TASK OBJECTIVE — Print the data below again in full, exactly as it stands, with no images.

RECORD EXTRACTS —
+++
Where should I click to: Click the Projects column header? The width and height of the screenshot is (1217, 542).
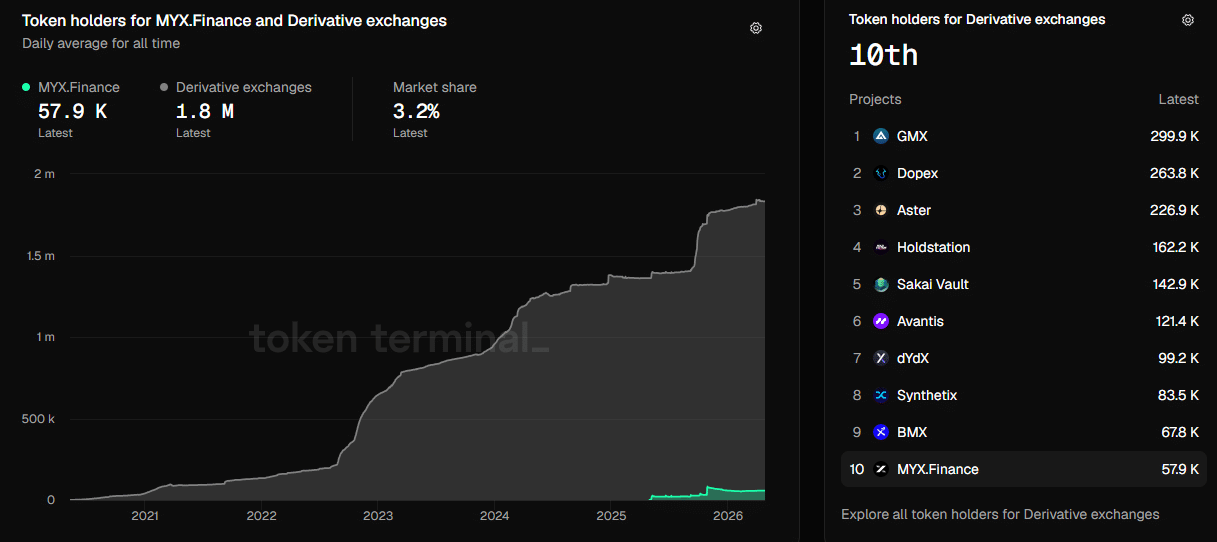(x=875, y=99)
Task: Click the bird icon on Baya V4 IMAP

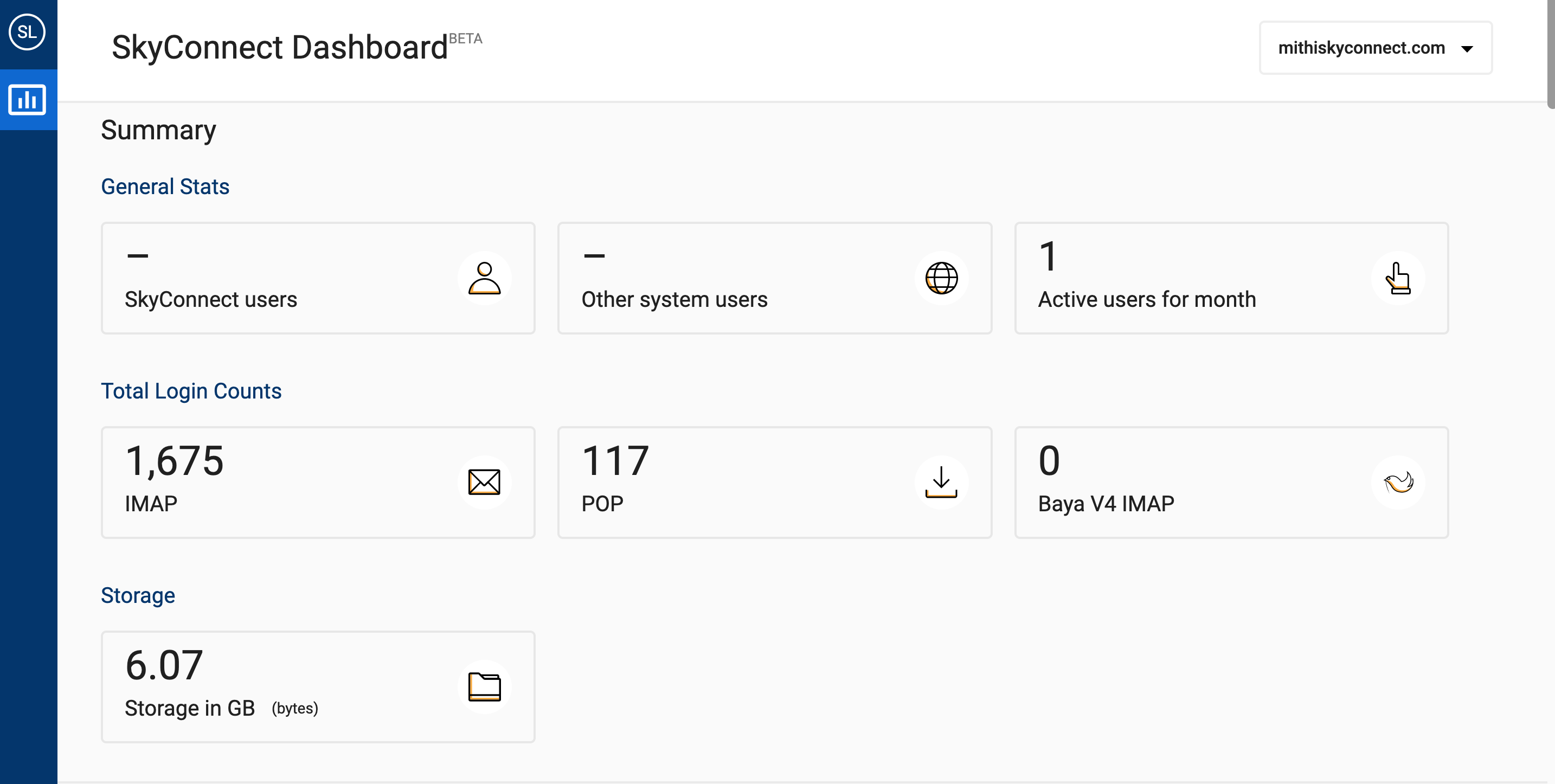Action: 1397,482
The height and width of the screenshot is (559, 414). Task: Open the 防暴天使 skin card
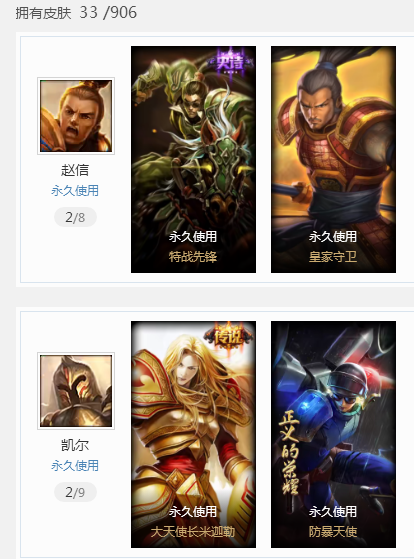click(x=333, y=434)
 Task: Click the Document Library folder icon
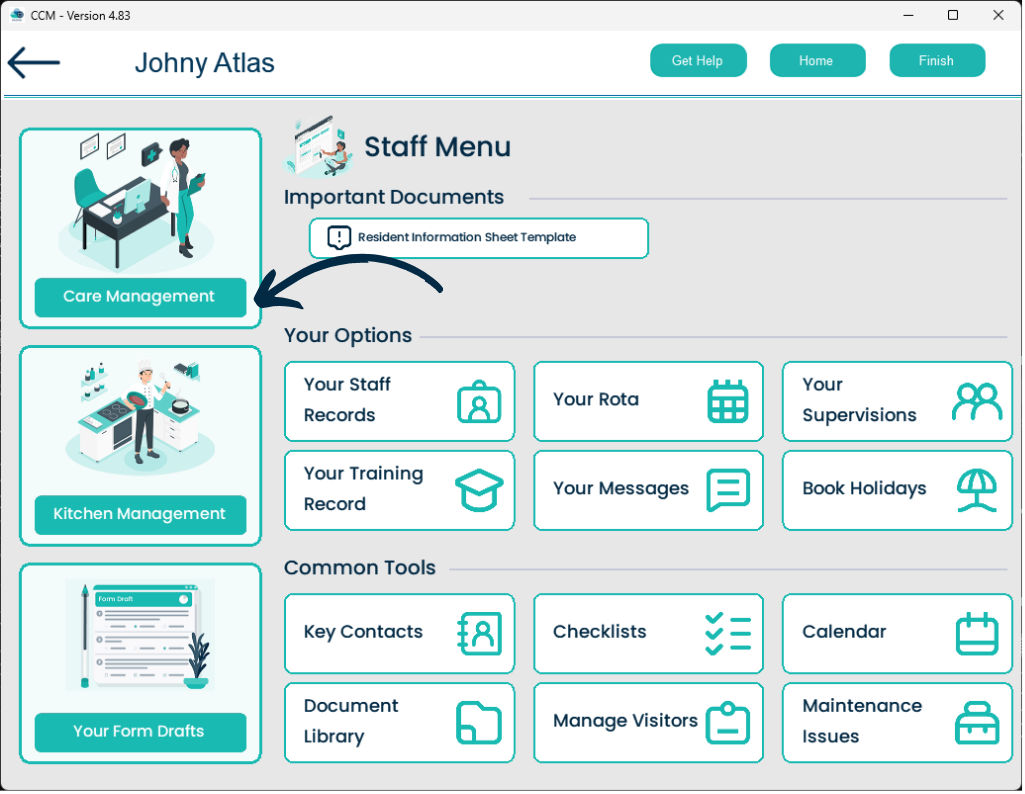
+++
OUTPUT FOR THIS EXERCISE —
Where should I click to: Click the Projects column header? The width and height of the screenshot is (1217, 542).
(x=875, y=99)
Task: Click the bird icon on Baya V4 IMAP

Action: 1397,482
The height and width of the screenshot is (559, 414). Task: Open the 防暴天使 skin card
click(x=333, y=434)
 Task: Click the Document Library folder icon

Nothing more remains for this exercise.